### Work item
When you respond, write out each entry exactly as it stands.

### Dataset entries
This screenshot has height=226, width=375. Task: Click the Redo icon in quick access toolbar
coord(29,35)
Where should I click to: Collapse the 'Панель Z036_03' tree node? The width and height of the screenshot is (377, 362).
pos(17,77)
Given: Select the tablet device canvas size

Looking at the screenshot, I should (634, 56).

### Solution to the exercise
This screenshot has height=226, width=375. Task: Click the Redo icon in quick access toolbar
coord(29,35)
Where should I click to: Collapse the 'Панель Z036_03' tree node? The width and height of the screenshot is (377, 362).
pos(17,77)
Given: Select the tablet device canvas size

Looking at the screenshot, I should (634, 56).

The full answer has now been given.